I guess we all hear little bit differently because when i asked my father, he didnt here any buzzing or squeeking, but then i asked my fiancee and she could hear it very clearly, same as my friend. Some may not hear it at all, some may not hear it well, but some will hear it and it bothers me because i want good quality.
One final question - my video recording is in stereo and after testing it seems that when i record my voice in mono, its little bit better and the buzzing is less of a problem. So if video recording is in stereo and i add audio (my voice recorded with audacity) in mono, can it cause some problems? some quality problems, syncing problems etc?

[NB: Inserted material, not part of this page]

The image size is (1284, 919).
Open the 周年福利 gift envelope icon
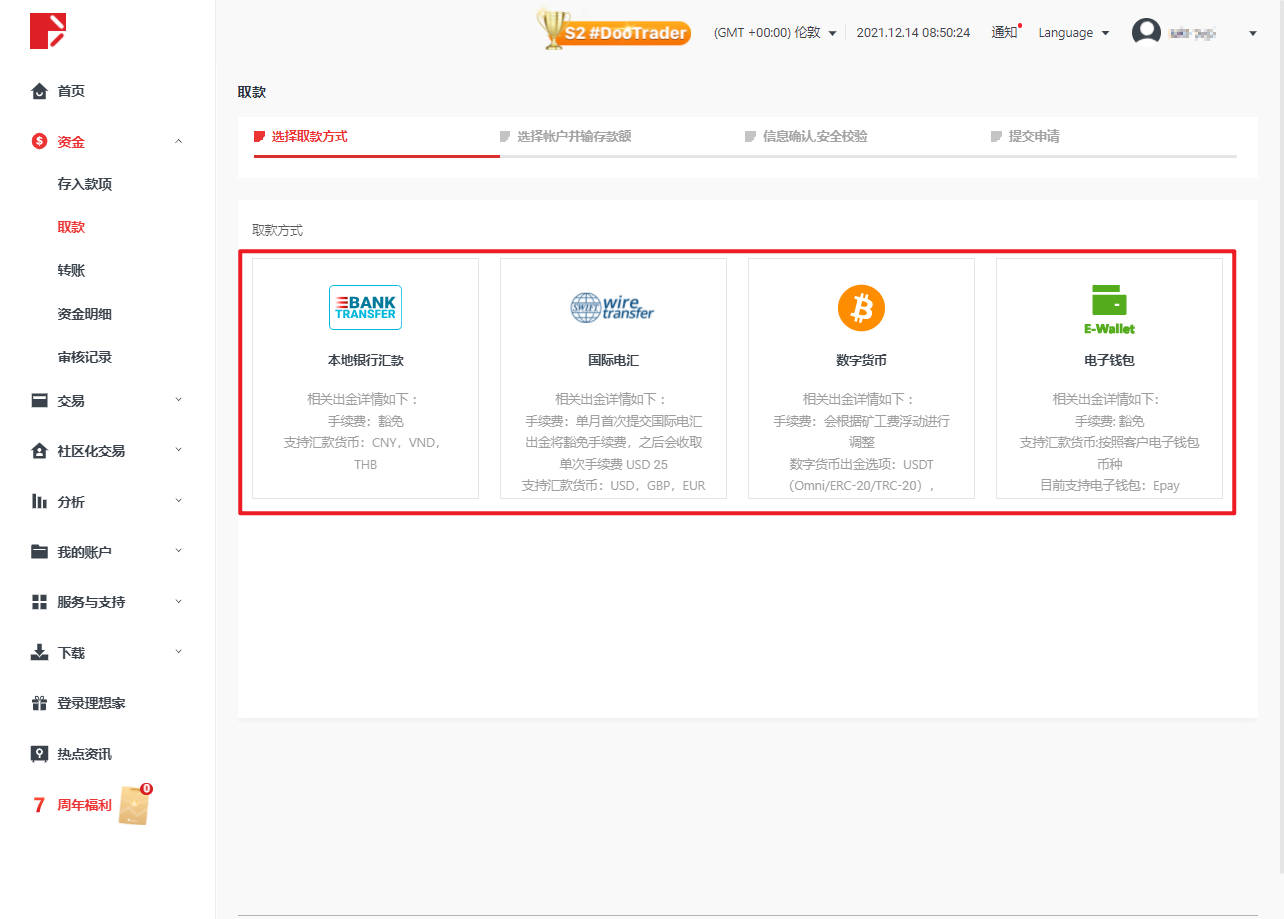pos(135,805)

Once again thanks to everyone.
Yes, there is some very low volume 50Hz power hum in there (and 100 as well), and I can hear some very low volume data noises, but all of those sounds are lower volume than the normal microphone hiss ffffffffffff. Your voice is not permanently damaged because of loud noises in the performance. It takes a bit of work, but I think I can create a good quality, ACX AudioBook compliant reading out of your clip. So no, we’re not hearing the same things you are.
Between the odd, moving symptoms, shifting listening reports and conflicting opinions, you’re close to the end of what we can do from multiple time zones away…
I’m pretty sure you have more than one problem.
Post another clip very similar to the first one (which was perfect) that you think has no buzz damage. Let’s try it that way.
There is a medical joke called a doorknob moment. The patient makes it through an entire consultation and with his hand on the door knob to go turns and as an afterthought says something that completely changes everything that happened in the meeting.
You have a technical distortion in the sound clip. This happened twice now and it’s not normal. Attached, I amplified the clip as much as possible without distortion. That’s the first half-second. That elevated blue wave at the far left is not normal. It’s a tiny pop at the beginning of the clip.
That’s not supposed to be there. There’s also a little blue blob of something at .073 and that’s not supposed to be there, either. That area of the clip is supposed to be pure, simple room noise. They might be symptoms of an unstable microphone system.